CDC recommends parents talk to their doctor about getting their kids shots
The COVID Vaccine Recommendation: The CDC hasn’t given a lift in a week after the post on X
The department’s acceptance of the CDC’s recommendation for the use of vaccine in kids and pregnant women was withdrawn hours after the post on X, thanks to a directive from Secretary Kennedy. The directive, viewed by NPR, ordered the CDC to remove these recommendations from their vaccine schedules.
The Trump administration’s decision to remove the COVID vaccine from the list of shots it recommends for pregnant women means insurance companies may no longer cover it–so it may cost hundreds of dollars out of pocket.
The decision will make it harder for parents to get vaccinations for their children and pregnant people to get the shots. For clinicians, “shared clinical decision-making conversations are really challenging to have in a ten-minute office visit,” he says, and with a loosening of the recommendations, fewer doctors’ offices may choose to keep the vaccines on hand.
Public health experts are alarmed by how the changes were made. The Vaccine Advisory Committee is made up of a group of people from different areas, but the process is always open to the public. The data is shared publicly, as well as the discussion happening publicly, and then they come to a decision on how to recommend vaccines.
Pregnant women who contracted COVID were more likely to become severely ill and to be hospitalized than women of the same age and demographics who weren’t pregnant, especially early in the COVID pandemic.
Kennedy said that the vaccine for healthy children and healthy pregnant women has been removed from the CDC recommended immunization schedule.
The recommendation raises serious concerns about the reliability of the nation’s immunization infrastructure and the federal commitment to make sure that families can access critical immunizations, whether for COVID or other infectious diseases.
But guidance from the Centers for Disease Control and Prevention and other researchers say being pregnant still puts you in a high-risk group that should receive boosters. There is science on the side of the shots.
The CDC recommended the COVID vaccine for healthy children and pregnant women not be included in the immunization schedule, Kennedy said on Tuesday.
Dr. Neil Silverman, a professor of clinical obstetrics and gynecology, directs the Infectious Diseases in Pregnancy Program at the David Geffen School of Medicine at UCLA. He sees more bad outcomes for pregnant patients with COVID. The risk of severe COVID fluctuated as new variants arose and vaccinations became available, Silverman said, but the threat is still meaningful.
A request for comment regarding the scientific literature that supports COVID vaccination for pregnant women sent to HHS’s Public Affairs office elicited an unsigned email unrelated to the question. The office didn’t reply when asked if they made a comment.

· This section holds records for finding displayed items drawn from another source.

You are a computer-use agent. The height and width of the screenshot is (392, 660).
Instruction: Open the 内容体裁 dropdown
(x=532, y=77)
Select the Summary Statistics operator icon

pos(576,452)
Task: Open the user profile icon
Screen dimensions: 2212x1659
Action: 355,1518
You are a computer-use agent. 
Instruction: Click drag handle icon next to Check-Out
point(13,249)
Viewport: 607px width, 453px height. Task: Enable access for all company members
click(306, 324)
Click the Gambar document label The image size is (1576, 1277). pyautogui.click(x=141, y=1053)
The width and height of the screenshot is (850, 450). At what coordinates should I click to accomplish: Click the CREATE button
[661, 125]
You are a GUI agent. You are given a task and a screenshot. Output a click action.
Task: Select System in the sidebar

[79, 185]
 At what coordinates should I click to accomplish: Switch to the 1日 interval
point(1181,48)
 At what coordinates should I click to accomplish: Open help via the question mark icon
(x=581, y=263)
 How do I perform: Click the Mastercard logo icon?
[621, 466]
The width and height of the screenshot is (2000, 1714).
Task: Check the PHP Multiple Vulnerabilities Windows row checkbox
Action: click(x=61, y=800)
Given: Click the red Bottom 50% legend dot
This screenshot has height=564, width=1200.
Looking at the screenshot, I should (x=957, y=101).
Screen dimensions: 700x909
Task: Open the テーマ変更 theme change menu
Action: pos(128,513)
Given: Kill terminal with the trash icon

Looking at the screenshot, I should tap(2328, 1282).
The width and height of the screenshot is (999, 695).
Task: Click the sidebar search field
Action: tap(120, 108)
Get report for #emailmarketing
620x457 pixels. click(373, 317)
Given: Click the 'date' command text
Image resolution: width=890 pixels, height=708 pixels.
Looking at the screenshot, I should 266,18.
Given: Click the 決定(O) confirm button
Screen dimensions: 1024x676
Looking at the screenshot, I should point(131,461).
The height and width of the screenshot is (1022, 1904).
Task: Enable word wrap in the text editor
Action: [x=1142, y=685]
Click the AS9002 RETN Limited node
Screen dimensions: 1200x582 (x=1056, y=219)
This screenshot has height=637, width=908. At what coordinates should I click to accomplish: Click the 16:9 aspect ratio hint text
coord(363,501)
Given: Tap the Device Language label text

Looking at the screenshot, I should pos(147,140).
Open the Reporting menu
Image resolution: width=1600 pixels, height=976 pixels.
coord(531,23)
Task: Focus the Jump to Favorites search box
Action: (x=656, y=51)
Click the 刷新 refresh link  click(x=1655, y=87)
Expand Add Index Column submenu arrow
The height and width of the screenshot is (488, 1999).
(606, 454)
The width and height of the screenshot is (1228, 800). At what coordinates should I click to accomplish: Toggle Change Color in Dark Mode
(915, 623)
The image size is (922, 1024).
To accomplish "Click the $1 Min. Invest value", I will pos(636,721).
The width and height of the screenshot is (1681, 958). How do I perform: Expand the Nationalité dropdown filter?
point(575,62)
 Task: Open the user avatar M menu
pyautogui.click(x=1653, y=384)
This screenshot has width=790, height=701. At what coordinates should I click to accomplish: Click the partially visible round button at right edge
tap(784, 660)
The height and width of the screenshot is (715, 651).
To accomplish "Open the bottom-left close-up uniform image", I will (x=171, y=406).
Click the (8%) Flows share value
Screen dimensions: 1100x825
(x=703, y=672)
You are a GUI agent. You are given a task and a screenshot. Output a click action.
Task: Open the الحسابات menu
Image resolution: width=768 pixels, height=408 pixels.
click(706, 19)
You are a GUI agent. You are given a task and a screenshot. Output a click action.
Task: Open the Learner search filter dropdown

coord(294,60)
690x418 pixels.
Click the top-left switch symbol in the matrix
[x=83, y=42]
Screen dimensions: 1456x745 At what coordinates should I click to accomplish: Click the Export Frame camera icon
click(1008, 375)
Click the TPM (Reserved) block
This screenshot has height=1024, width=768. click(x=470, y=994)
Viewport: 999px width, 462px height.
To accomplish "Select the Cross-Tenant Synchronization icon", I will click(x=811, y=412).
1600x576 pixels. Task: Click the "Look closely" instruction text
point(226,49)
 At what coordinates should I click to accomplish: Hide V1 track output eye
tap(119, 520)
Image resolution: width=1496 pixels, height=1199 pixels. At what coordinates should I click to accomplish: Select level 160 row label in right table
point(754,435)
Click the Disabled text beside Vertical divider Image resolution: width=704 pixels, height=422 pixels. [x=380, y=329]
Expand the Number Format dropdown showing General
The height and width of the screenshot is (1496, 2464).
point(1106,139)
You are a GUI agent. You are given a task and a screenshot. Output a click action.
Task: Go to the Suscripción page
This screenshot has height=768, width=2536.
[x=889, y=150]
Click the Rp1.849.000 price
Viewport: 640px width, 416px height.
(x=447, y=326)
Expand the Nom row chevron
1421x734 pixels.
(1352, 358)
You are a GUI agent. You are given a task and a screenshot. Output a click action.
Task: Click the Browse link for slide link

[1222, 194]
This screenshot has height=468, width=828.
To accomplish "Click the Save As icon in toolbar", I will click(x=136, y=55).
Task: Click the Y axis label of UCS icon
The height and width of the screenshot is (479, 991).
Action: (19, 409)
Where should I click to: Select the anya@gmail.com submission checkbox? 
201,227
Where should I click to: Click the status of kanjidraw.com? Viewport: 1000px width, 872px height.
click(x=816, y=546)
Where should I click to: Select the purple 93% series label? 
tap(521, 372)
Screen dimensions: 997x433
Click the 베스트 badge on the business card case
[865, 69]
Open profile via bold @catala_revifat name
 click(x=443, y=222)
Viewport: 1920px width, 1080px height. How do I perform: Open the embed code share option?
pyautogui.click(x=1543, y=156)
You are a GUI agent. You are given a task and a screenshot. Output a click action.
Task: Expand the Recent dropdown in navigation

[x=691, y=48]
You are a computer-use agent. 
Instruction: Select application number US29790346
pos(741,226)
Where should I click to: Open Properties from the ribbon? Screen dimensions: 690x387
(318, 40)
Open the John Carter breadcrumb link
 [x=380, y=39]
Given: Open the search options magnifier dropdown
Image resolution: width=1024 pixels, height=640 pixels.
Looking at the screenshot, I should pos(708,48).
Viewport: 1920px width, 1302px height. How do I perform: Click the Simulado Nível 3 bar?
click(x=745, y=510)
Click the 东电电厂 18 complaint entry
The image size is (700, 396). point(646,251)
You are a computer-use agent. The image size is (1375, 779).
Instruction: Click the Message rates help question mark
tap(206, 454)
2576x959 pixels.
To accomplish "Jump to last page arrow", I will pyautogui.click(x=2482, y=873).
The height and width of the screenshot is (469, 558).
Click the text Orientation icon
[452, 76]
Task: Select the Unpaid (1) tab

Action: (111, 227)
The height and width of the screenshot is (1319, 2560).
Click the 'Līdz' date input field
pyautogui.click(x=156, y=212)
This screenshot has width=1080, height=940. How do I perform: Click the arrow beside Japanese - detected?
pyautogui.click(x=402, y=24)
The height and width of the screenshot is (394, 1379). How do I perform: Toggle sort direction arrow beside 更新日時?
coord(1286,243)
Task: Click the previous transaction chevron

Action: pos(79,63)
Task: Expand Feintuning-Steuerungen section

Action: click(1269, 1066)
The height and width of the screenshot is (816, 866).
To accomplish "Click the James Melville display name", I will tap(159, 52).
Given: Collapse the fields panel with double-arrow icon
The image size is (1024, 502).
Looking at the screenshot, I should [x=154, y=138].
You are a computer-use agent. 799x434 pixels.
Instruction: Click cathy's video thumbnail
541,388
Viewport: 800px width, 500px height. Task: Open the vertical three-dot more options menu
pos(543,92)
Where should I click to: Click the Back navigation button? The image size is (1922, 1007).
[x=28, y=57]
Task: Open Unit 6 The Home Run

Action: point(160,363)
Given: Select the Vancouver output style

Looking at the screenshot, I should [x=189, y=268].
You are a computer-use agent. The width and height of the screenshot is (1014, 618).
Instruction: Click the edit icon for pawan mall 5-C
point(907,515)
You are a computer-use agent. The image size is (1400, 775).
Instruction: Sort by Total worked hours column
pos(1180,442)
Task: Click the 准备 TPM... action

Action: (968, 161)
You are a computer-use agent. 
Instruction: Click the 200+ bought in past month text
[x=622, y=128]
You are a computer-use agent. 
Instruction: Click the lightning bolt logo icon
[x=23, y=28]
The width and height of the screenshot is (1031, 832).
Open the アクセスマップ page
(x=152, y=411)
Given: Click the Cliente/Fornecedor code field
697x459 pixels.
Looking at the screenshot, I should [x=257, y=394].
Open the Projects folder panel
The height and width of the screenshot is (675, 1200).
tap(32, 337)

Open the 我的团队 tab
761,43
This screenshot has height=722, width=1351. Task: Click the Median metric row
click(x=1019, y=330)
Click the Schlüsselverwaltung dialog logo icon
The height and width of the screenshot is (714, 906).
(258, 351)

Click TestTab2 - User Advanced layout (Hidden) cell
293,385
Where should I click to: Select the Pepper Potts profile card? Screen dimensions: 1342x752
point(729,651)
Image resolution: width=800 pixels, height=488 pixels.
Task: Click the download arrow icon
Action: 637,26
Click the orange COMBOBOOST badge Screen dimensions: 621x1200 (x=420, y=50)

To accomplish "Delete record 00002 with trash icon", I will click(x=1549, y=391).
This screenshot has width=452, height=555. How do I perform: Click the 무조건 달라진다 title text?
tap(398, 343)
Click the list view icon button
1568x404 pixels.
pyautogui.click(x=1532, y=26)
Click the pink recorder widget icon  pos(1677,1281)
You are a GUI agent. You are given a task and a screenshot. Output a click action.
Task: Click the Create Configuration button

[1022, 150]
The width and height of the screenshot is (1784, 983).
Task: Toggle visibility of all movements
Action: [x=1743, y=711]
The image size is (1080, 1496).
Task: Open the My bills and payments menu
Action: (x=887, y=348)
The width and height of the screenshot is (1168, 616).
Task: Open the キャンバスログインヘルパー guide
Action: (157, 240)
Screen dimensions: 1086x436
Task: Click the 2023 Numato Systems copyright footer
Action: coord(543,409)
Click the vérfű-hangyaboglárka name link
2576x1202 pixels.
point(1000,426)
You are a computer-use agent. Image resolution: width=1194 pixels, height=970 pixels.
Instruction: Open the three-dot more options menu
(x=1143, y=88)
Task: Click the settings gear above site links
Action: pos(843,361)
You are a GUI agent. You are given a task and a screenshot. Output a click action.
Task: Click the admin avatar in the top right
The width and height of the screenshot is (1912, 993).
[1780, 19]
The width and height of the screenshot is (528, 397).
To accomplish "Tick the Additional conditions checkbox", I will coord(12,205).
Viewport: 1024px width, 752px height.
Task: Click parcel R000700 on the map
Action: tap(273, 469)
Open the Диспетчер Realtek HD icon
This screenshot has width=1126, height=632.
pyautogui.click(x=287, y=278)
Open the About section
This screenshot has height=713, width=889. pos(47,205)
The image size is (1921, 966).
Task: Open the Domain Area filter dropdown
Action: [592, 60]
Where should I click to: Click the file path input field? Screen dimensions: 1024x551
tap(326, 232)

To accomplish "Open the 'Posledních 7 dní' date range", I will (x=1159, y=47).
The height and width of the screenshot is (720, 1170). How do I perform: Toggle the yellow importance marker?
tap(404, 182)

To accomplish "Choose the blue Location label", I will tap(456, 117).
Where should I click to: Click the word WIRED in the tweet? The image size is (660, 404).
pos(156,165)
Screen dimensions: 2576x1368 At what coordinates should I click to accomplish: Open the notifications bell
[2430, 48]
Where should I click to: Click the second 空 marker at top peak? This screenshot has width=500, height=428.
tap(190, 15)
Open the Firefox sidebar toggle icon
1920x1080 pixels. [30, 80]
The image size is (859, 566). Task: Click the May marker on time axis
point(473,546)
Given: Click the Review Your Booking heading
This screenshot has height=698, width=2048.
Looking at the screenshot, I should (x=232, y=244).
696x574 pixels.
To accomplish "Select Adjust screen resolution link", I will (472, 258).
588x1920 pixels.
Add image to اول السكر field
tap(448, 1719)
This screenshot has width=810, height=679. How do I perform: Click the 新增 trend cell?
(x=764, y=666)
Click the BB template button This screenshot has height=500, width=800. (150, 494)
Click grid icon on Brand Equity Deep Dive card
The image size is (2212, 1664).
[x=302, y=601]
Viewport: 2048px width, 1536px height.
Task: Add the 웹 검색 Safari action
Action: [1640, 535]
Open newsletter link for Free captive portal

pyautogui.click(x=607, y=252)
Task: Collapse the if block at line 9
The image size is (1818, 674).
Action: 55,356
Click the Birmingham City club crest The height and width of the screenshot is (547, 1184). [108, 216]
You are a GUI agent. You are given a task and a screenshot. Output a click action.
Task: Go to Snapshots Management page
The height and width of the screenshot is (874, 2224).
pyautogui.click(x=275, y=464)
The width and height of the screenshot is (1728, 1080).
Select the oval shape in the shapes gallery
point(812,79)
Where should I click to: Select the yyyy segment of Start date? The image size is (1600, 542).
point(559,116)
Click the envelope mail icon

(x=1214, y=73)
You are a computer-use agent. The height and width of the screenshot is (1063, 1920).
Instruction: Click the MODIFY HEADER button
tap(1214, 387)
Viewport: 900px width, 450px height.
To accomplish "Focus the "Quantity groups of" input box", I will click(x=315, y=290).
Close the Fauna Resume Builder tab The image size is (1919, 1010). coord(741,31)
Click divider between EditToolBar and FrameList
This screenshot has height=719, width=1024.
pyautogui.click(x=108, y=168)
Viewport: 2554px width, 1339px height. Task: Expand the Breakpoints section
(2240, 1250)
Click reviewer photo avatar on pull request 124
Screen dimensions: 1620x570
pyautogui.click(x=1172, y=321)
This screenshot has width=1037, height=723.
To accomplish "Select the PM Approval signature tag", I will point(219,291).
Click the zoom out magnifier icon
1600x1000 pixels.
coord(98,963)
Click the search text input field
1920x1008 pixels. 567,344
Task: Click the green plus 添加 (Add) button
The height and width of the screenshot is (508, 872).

“There is natural immune suppression so that the mother’s body doesn’t attack the developing fetus,” Rasmussen said. “While the mother does still have a functioning immune system, it’s not functioning at full capacity,” she added.
Permar said that pregnant women and baby can be at risk of being hit by those clots. Inflammation and blood clots in the placenta could be connected to an increased risk of stillbirth especially from certain COVID variants, according to studies published in major medical journals as well as by the CDC.
The virus that causes COVID can affect the cells that line blood vessels. In a healthy person, the endothelium helps prevent blood clots by producing chemicals that keep the vascular system running. A person who is exposed to COVID can lose the balance in their body, leading to disrupted production of the molecule that makes blood clot-inducing drugs.
When the placenta is inflamed, it’s harder for blood carrying oxygen and nutrients to get to the baby, said Mary Prahl, associate professor of pediatrics at the University of California San Francisco School of Medicine.
There are signs of the effects of COVID in the baby’s body. “The placenta is nothing more than a hyper-specialized collection of blood vessels, so it is like a magnetic target for the virus.”
The connection between stillbirth and COVID may be changing because many people have developed the immunity that comes with vaccine. She’d like to see more research done in that area.
Prahl co-authored a small, early study that found no adverse outcomes and showed antibody protection persisted for both the mother and the baby after birth. “What we learned very quickly is that pregnant individuals want answers and many of them want to be involved in research,” she said. The team’s initial findings were backed up by later studies, like the one published in Nature Medicine which showed that a booster during pregnancy can cut hospital stays for newborn babies.
The Role of COVID in Vaccining, Providing for Infants, and Protecting Their Families — A Case Study at a Critical Point
She blames the delay on the scaling back of federal efforts to track COVID. A lot of the data was pulled back. The Trump administration is cutting funding to track COVID.
Getting a COVID vaccine while pregnant also helps protect newborns after birth. Pregnant women who get vaccinated pass that protection to their infants.
One in five babies hospitalized with COVID required intensive care, and one in 20 needed a ventilator.
“I don’t want to be that doctor who just says, ‘Well, it’s really important. You have to vaccinate yourself and your kids no matter what, even if you have to pay for it out of pocket,’ because everyone has their own priorities and budgetary concerns, especially in the current economic climate,” Silverman said. “I can’t tell a family that the vaccine is more important than feeding their kids.”